--- Start of Supplied data ---

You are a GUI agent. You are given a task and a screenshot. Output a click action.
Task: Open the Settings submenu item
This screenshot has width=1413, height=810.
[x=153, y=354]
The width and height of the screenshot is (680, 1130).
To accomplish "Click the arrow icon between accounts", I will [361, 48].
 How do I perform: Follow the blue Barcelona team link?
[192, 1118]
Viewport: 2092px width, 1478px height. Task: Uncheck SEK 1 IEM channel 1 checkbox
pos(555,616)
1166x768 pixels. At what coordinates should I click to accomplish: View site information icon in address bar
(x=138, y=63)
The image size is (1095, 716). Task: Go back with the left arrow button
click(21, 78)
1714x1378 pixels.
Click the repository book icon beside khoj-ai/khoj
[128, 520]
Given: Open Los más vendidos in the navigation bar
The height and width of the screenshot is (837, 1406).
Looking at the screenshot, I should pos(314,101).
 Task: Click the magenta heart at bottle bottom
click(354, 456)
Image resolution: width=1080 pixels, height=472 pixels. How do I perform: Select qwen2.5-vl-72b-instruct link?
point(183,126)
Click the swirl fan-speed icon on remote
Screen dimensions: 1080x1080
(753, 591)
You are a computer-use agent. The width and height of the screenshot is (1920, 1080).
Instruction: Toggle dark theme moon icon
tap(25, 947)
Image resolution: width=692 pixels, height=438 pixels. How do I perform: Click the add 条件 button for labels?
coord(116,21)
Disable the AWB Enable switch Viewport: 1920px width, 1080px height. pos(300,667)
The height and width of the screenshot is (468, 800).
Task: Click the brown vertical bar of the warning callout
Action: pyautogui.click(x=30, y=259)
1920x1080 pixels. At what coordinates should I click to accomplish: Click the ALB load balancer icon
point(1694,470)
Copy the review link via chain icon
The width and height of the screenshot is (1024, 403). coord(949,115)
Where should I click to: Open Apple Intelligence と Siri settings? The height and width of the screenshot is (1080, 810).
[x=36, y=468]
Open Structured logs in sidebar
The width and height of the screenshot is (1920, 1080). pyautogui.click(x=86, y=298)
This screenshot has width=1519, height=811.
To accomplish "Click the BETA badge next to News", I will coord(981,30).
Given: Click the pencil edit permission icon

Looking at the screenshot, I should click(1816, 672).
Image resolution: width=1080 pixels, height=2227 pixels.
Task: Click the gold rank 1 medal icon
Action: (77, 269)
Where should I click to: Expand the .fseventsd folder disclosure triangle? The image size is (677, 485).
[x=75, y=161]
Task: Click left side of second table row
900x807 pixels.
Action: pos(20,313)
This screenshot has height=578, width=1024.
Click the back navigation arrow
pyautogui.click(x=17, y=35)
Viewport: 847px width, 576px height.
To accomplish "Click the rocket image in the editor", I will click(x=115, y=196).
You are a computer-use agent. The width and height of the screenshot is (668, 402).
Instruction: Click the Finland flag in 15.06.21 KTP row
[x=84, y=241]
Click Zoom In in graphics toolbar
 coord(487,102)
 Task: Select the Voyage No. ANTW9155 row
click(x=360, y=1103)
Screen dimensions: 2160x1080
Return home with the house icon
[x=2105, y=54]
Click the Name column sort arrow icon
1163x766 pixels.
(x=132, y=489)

--- End of Supplied data ---

Problem:
Return all of the rows above word for word, changing nothing.

Task solution:
You are a GUI agent. You are given a task and a screenshot. Output a click action.
Task: Open the Settings submenu item
This screenshot has width=1413, height=810.
[x=153, y=354]
The width and height of the screenshot is (680, 1130).
To accomplish "Click the arrow icon between accounts", I will [361, 48].
 How do I perform: Follow the blue Barcelona team link?
[192, 1118]
Viewport: 2092px width, 1478px height. Task: Uncheck SEK 1 IEM channel 1 checkbox
pos(555,616)
1166x768 pixels. At what coordinates should I click to accomplish: View site information icon in address bar
(x=138, y=63)
The image size is (1095, 716). Task: Go back with the left arrow button
click(21, 78)
1714x1378 pixels.
Click the repository book icon beside khoj-ai/khoj
[128, 520]
Given: Open Los más vendidos in the navigation bar
The height and width of the screenshot is (837, 1406).
Looking at the screenshot, I should pos(314,101).
 Task: Click the magenta heart at bottle bottom
click(354, 456)
Image resolution: width=1080 pixels, height=472 pixels. How do I perform: Select qwen2.5-vl-72b-instruct link?
point(183,126)
Click the swirl fan-speed icon on remote
Screen dimensions: 1080x1080
(753, 591)
You are a computer-use agent. The width and height of the screenshot is (1920, 1080).
Instruction: Toggle dark theme moon icon
tap(25, 947)
Image resolution: width=692 pixels, height=438 pixels. How do I perform: Click the add 条件 button for labels?
coord(116,21)
Disable the AWB Enable switch Viewport: 1920px width, 1080px height. pos(300,667)
The height and width of the screenshot is (468, 800).
Task: Click the brown vertical bar of the warning callout
Action: pyautogui.click(x=30, y=259)
1920x1080 pixels. At what coordinates should I click to accomplish: Click the ALB load balancer icon
point(1694,470)
Copy the review link via chain icon
The width and height of the screenshot is (1024, 403). coord(949,115)
Where should I click to: Open Apple Intelligence と Siri settings? The height and width of the screenshot is (1080, 810).
[x=36, y=468]
Open Structured logs in sidebar
The width and height of the screenshot is (1920, 1080). pyautogui.click(x=86, y=298)
This screenshot has width=1519, height=811.
To accomplish "Click the BETA badge next to News", I will coord(981,30).
Given: Click the pencil edit permission icon

Looking at the screenshot, I should click(1816, 672).
Image resolution: width=1080 pixels, height=2227 pixels.
Task: Click the gold rank 1 medal icon
Action: (77, 269)
Where should I click to: Expand the .fseventsd folder disclosure triangle? The image size is (677, 485).
[x=75, y=161]
Task: Click left side of second table row
900x807 pixels.
Action: pos(20,313)
This screenshot has height=578, width=1024.
Click the back navigation arrow
pyautogui.click(x=17, y=35)
Viewport: 847px width, 576px height.
To accomplish "Click the rocket image in the editor", I will click(x=115, y=196).
You are a computer-use agent. The width and height of the screenshot is (668, 402).
Instruction: Click the Finland flag in 15.06.21 KTP row
[x=84, y=241]
Click Zoom In in graphics toolbar
 coord(487,102)
 Task: Select the Voyage No. ANTW9155 row
click(x=360, y=1103)
Screen dimensions: 2160x1080
Return home with the house icon
[x=2105, y=54]
Click the Name column sort arrow icon
1163x766 pixels.
(x=132, y=489)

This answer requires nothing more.